- [Source material]:

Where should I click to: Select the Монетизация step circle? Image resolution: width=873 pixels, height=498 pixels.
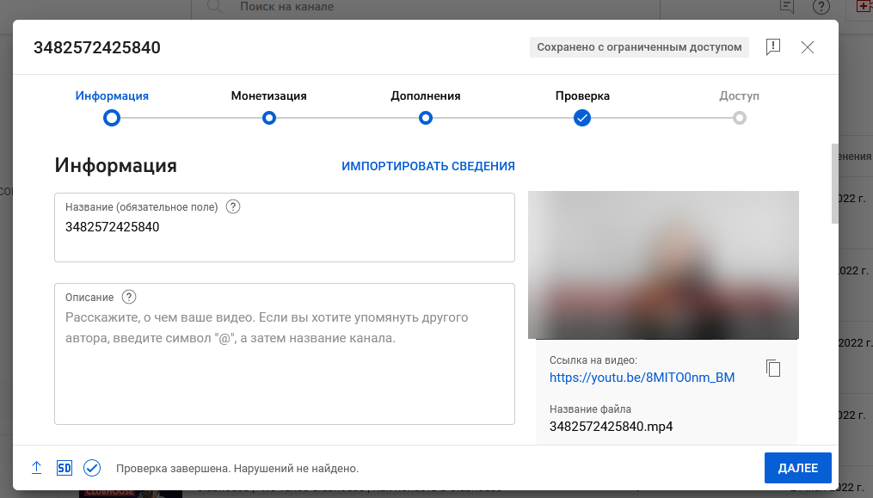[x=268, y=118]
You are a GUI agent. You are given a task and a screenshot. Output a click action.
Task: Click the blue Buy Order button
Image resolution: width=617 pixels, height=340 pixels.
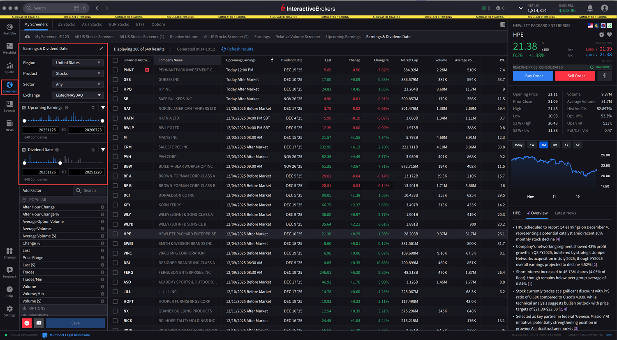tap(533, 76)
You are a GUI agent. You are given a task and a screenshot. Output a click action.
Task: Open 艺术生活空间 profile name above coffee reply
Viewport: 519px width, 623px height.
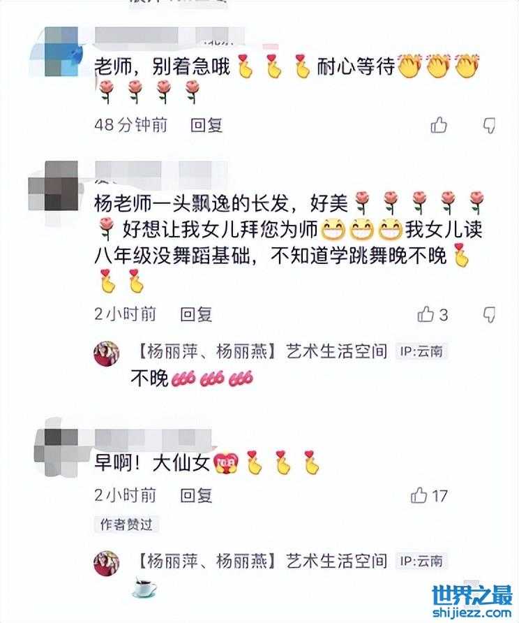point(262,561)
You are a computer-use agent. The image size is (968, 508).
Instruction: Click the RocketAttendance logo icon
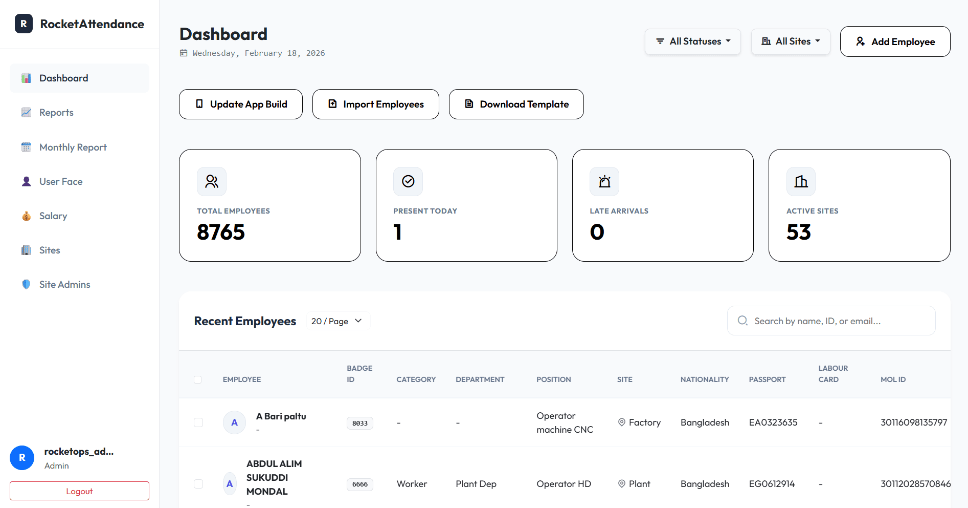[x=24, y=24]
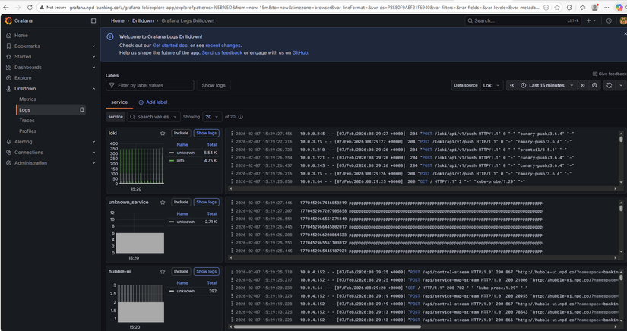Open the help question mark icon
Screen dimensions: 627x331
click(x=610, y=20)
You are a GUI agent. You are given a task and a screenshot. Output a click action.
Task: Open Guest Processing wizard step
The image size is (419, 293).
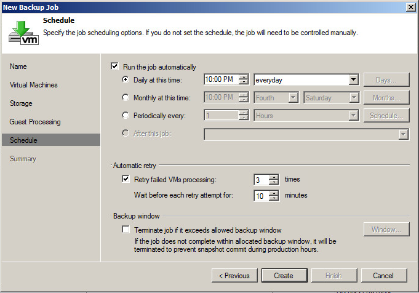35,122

* * *

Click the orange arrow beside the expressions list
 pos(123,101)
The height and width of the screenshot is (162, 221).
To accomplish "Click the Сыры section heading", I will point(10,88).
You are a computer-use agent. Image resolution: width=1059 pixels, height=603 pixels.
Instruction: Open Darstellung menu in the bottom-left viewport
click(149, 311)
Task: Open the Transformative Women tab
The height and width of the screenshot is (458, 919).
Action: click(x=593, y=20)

- [Given problem]: Copy the lines in the records starting at the line containing "Task: Open the Transformative Women tab" and ending at the line containing "Action: click(x=593, y=20)", both included, with nothing changed.

- [Solution for this task]:
Task: Open the Transformative Women tab
The height and width of the screenshot is (458, 919).
Action: click(x=593, y=20)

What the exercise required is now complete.